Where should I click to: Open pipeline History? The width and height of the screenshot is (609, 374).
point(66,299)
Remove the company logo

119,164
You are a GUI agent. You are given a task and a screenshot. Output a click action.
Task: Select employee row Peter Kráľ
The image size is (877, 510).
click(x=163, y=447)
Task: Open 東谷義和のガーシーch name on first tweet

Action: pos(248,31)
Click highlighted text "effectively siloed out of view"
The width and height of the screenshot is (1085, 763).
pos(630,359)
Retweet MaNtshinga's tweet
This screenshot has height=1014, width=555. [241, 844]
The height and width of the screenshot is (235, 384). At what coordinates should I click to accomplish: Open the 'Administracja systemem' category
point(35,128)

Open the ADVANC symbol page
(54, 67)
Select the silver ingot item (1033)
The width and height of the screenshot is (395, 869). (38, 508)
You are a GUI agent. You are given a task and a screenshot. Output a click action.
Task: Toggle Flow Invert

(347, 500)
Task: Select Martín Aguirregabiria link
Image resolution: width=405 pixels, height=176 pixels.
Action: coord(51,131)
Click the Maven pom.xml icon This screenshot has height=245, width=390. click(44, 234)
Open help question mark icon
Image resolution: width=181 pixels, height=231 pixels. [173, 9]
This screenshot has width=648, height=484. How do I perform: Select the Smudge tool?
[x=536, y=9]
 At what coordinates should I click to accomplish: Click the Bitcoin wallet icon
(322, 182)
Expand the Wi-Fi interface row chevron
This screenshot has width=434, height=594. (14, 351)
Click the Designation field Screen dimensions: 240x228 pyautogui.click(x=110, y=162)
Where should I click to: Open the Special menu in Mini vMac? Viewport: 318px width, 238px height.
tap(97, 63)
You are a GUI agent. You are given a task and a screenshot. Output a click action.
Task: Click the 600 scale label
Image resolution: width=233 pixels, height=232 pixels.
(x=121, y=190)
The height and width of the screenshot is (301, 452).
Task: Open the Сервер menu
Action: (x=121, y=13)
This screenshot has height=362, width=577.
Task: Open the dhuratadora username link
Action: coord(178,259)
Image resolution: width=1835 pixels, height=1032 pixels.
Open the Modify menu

━━━━━━━━━━━━━━━━━━━━

All of the data above should be reproduced exactly.

Where should I click to: Open pipeline History? The width and height of the screenshot is (609, 374).
point(66,299)
Remove the company logo

119,164
You are a GUI agent. You are given a task and a screenshot. Output a click action.
Task: Select employee row Peter Kráľ
The image size is (877, 510).
click(x=163, y=447)
Task: Open 東谷義和のガーシーch name on first tweet

Action: pos(248,31)
Click highlighted text "effectively siloed out of view"
The width and height of the screenshot is (1085, 763).
pos(630,359)
Retweet MaNtshinga's tweet
This screenshot has height=1014, width=555. [241, 844]
The height and width of the screenshot is (235, 384). At what coordinates should I click to accomplish: Open the 'Administracja systemem' category
point(35,128)

Open the ADVANC symbol page
(54, 67)
Select the silver ingot item (1033)
The width and height of the screenshot is (395, 869). (38, 508)
You are a GUI agent. You are given a task and a screenshot. Output a click action.
Task: Toggle Flow Invert

(347, 500)
Task: Select Martín Aguirregabiria link
Image resolution: width=405 pixels, height=176 pixels.
Action: coord(51,131)
Click the Maven pom.xml icon This screenshot has height=245, width=390. click(44, 234)
Open help question mark icon
Image resolution: width=181 pixels, height=231 pixels. [173, 9]
This screenshot has width=648, height=484. How do I perform: Select the Smudge tool?
[x=536, y=9]
 At what coordinates should I click to accomplish: Click the Bitcoin wallet icon
(322, 182)
Expand the Wi-Fi interface row chevron
This screenshot has width=434, height=594. (14, 351)
Click the Designation field Screen dimensions: 240x228 pyautogui.click(x=110, y=162)
Where should I click to: Open the Special menu in Mini vMac? Viewport: 318px width, 238px height.
tap(97, 63)
You are a GUI agent. You are given a task and a screenshot. Output a click action.
Task: Click the 600 scale label
Image resolution: width=233 pixels, height=232 pixels.
(x=121, y=190)
The height and width of the screenshot is (301, 452).
Task: Open the Сервер menu
Action: (x=121, y=13)
This screenshot has height=362, width=577.
Task: Open the dhuratadora username link
Action: coord(178,259)
Image resolution: width=1835 pixels, height=1032 pixels.
Open the Modify menu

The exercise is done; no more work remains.